Sodium valproate-induced congenital cardiac abnormalities in mice are associated with the inhibition of histone deacetylase

Abstract

Background: Valproic acid, a widely used anticonvulsant drug, is a potent teratogen resulting in various congenital abnormalities. However, the mechanisms underlying valproic acid induced teratogenesis are nor clear. Recent studies indicate that histone deacetylase is a direct target of valproic acid.

Methods: In the present study, we have used histological analysis and RT-PCR assays to examine the cardiac abnormalities in mice treated with sodium valproate (NaVP) and determined the effects of NaVP on histone deacetylase activity and the expression of heart development-related genes in mouse myocardial cells.

Results: The experimental data show that NaVP can induce cardiac abnormalities in fetal mice in a dose-dependent manner. NaVP causes a dose-dependent inhibition of hitone deacetylase (HDAC) activity in mouse myocardial cells. However, the expression levels of HDAC (both HDAC1 and HDAC2) are not significantly changed in fetal mouse hearts after administration of NaVP in pregnant mice. The transcriptional levels of other heart development-related genes, such as CHF1, Tbx5 and MEF2, are significantly increased in fetal mouse hearts treated with NaVP.

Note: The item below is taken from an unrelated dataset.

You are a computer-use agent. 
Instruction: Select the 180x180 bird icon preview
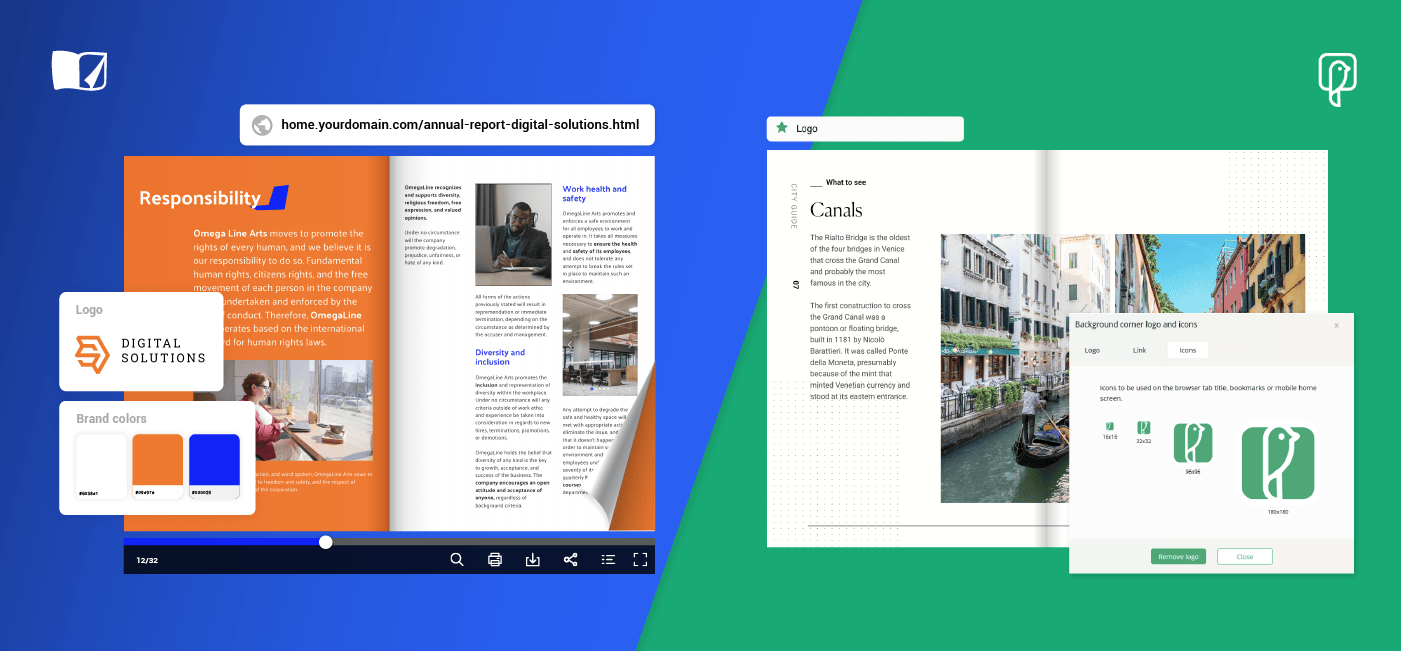(1277, 464)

Conclusions: The study indicates that administration of NaVP in pregnant mice can result in various cardiac abnormalities in fetal hearts, which is associated with an inhibition of histone deacetylase without altering the transcription of this enzyme.

Figure 1

Dose-dependent cardiac abnormalities in fetal mice prenatally exposed to NaVP. Cardiac abnormality rate increased significantly in fetal mice (gestation day 19) after prenatal exposure to NaVP (pregnant female mice received a one-time injection of NaVP on gestation day 7 at various doses). The cardiac abnormality caused by NaVP shows a dose-dependent pattern with the highest rate in the group of a treatment dose at 700 mg/kg body weight. * P < 0.05 vs. control without sodium valproate treatment.

Figure 2

Histological examination of cardiac sections from fetal hearts with or without exposure to NaVP. Cardiac sections were examined from the fetal mice (gestation day 19) with or without prenatal exposure to NaVP (exposure group, the pregnant female mice received a one-time injection intraperitoneally of NaVP on gestation day 7 at a dose of 700 mg/kg body weight; control group, the pregnant female mice received a one-time injection of saline solution at the same time). (A) A representative cross section image of normal fetal hearts from the control groups. (B) A representative image of the fetal hearts from the NaVP treated group showing an interventricular septal interruption indicated by an arrow. RV, right ventricle; LV, left ventricle; IVS, interventricular septum.

Figure 3

Inhibition of NACD activities by NaVP in cardiac myocytes. HDAC activities were measured as described in Materials and Methods and HDAC activities were presented as absorbance fluorescent unit (AFU). Values are Mean ± SEM from 3 separated experiments. * P < 0.05 vs. control without sodium valproate treatment.

Figure 4

Effect of NaVP on transcriptional regulation of various cardiac development-related genes. Gene expression levels were analyzed using RT-PCR techniques as described in Materials and Methods. (A) A representative RT-PCR analysis of HDAC1, HDAC2, MEF2C, CHF1, GATA4, Nkx2.5 CHF1, Tbx5 and MEF2C mRNA expression in E16 fetal hearts with NaVP treatment on E7. Saline treated mice hearts served as controls. β-actin was used as an internal control. (B) Summary of real-time PCR data from 3 separate experiments. The values from each sample were normalized to that of β-actin mRNA level. Values are presented as means ± SEM of triplicate experiments. * P < 0.05 vs. controls.